For the data below, retype word for word the lines from the one containing "You are a computer-use agent." through the one containing "Viewport: 1625px width, 354px height."; drop the pictures.

(PROVIDED DATA)
Segment Open

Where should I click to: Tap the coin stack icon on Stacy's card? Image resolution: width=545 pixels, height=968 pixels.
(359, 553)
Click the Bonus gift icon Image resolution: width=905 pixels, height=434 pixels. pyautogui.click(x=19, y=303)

Segment Closed
Segment Open

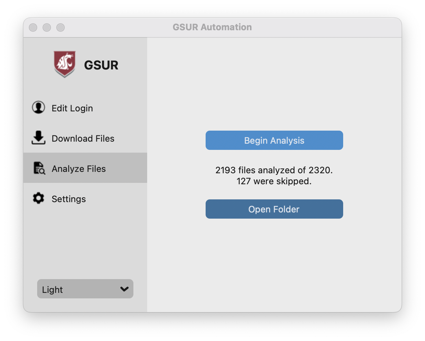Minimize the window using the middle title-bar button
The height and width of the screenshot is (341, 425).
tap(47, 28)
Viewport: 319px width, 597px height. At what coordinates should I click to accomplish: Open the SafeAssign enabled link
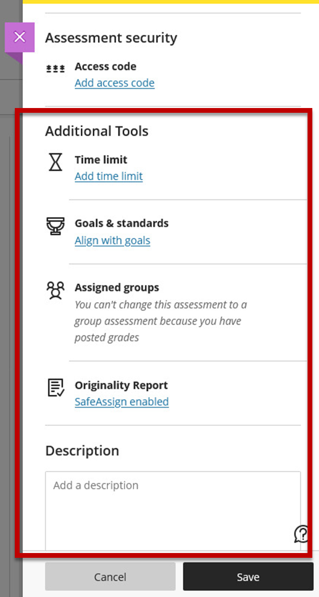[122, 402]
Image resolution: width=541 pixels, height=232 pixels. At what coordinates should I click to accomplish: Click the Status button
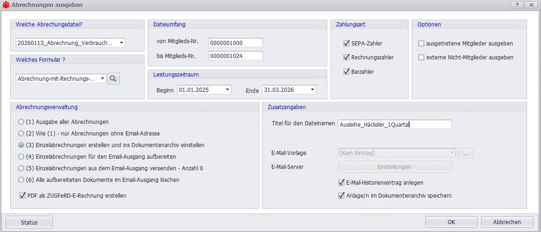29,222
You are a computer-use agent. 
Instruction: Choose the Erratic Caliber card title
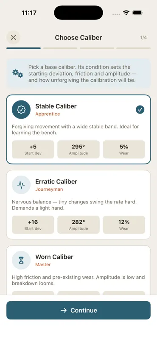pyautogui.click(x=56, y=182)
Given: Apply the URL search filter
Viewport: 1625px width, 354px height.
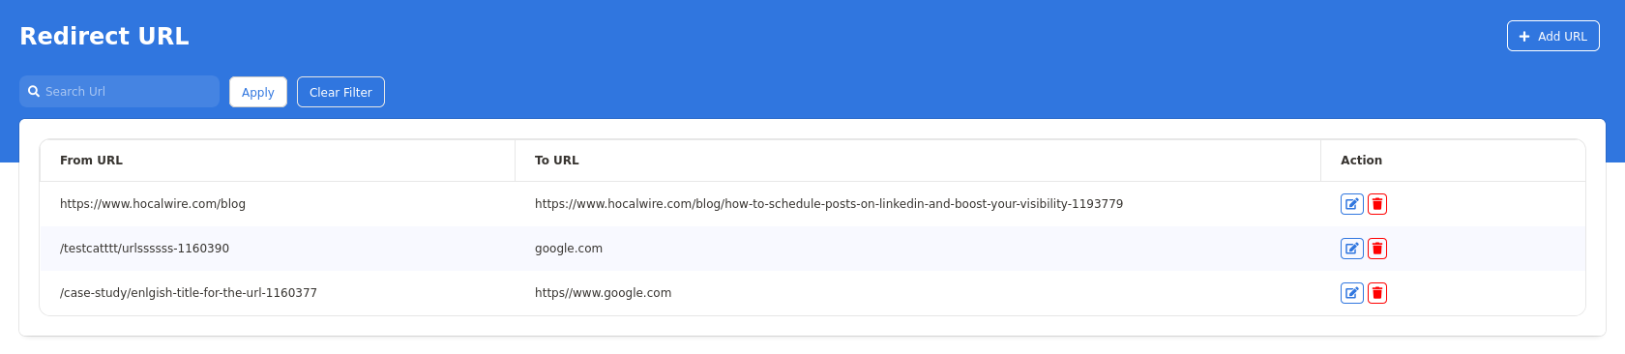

Segment Closed

(RESPONSE TO THE EXERCISE)
You are a computer-use agent. 
Instruction: Choose the Erratic Caliber card title
pyautogui.click(x=56, y=182)
Given: Apply the URL search filter
Viewport: 1625px width, 354px height.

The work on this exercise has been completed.